__TASK TO COMPLETE__. Quote, with no changes, the lines that run from the top of the material to the line with "You are a computer-use agent. The image size is (1388, 789).", both included.

__WORKING DATA__.

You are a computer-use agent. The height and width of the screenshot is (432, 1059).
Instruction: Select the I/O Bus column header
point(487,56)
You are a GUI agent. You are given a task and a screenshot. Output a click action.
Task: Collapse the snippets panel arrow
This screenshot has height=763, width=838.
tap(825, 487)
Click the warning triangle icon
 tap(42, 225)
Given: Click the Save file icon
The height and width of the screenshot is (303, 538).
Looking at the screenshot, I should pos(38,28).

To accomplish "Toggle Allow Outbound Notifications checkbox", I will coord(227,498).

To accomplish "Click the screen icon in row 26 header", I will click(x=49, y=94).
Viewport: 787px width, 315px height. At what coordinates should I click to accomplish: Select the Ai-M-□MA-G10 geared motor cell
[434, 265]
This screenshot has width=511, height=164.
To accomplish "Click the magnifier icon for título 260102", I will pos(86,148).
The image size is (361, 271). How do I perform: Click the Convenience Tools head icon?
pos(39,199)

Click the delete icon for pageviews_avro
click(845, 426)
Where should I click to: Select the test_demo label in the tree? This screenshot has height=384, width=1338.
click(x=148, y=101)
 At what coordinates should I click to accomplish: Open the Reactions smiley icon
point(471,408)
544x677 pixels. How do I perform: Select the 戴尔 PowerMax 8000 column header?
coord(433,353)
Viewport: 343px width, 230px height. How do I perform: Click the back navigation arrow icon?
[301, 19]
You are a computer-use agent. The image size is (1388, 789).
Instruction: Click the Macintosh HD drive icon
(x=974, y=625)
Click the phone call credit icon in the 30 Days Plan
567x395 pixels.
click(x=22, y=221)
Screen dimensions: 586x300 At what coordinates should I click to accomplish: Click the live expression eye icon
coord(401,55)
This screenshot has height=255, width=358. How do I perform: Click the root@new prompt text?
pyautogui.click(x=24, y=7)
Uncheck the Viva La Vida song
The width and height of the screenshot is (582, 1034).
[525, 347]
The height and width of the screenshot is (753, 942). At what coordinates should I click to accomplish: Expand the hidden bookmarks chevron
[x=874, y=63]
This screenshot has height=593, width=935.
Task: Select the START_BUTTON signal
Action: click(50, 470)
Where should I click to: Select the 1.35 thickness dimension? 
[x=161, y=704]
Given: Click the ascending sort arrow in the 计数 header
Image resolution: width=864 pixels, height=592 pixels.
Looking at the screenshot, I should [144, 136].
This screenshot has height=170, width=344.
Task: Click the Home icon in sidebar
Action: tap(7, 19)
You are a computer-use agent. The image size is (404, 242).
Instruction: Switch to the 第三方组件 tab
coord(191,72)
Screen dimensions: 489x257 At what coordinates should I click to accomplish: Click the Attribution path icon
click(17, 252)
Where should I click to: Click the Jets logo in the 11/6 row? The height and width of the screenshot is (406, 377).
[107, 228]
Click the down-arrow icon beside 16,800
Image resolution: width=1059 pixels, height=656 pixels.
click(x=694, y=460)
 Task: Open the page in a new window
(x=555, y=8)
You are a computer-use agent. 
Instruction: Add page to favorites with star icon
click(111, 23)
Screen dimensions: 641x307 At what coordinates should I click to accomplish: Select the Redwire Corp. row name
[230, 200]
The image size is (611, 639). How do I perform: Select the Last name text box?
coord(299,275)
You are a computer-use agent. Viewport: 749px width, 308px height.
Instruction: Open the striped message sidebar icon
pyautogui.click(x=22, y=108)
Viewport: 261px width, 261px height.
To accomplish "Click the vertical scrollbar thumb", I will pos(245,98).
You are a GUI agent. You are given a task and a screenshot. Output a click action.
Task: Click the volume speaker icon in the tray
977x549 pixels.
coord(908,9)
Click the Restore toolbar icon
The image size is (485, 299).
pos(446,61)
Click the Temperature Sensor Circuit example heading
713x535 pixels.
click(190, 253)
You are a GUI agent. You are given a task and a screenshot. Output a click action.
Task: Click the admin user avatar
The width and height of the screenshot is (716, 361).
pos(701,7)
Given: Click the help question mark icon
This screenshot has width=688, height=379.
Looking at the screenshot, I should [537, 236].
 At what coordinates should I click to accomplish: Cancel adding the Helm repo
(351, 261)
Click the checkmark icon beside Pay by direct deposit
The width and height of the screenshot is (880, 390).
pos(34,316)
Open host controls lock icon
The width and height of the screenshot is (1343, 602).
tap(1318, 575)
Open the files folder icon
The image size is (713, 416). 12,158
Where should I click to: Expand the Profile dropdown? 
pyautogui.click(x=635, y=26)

__WRITTEN ANSWER__.
You are a computer-use agent. The height and width of the screenshot is (432, 1059).
Instruction: Select the I/O Bus column header
point(487,56)
You are a GUI agent. You are given a task and a screenshot. Output a click action.
Task: Collapse the snippets panel arrow
This screenshot has height=763, width=838.
tap(825, 487)
Click the warning triangle icon
 tap(42, 225)
Given: Click the Save file icon
The height and width of the screenshot is (303, 538).
Looking at the screenshot, I should pos(38,28).

To accomplish "Toggle Allow Outbound Notifications checkbox", I will coord(227,498).

To accomplish "Click the screen icon in row 26 header", I will click(x=49, y=94).
Viewport: 787px width, 315px height. At what coordinates should I click to accomplish: Select the Ai-M-□MA-G10 geared motor cell
[434, 265]
This screenshot has width=511, height=164.
To accomplish "Click the magnifier icon for título 260102", I will pos(86,148).
The image size is (361, 271). How do I perform: Click the Convenience Tools head icon?
pos(39,199)

Click the delete icon for pageviews_avro
click(845, 426)
Where should I click to: Select the test_demo label in the tree? This screenshot has height=384, width=1338.
click(x=148, y=101)
 At what coordinates should I click to accomplish: Open the Reactions smiley icon
point(471,408)
544x677 pixels. How do I perform: Select the 戴尔 PowerMax 8000 column header?
coord(433,353)
Viewport: 343px width, 230px height. How do I perform: Click the back navigation arrow icon?
[301, 19]
You are a computer-use agent. The image size is (1388, 789).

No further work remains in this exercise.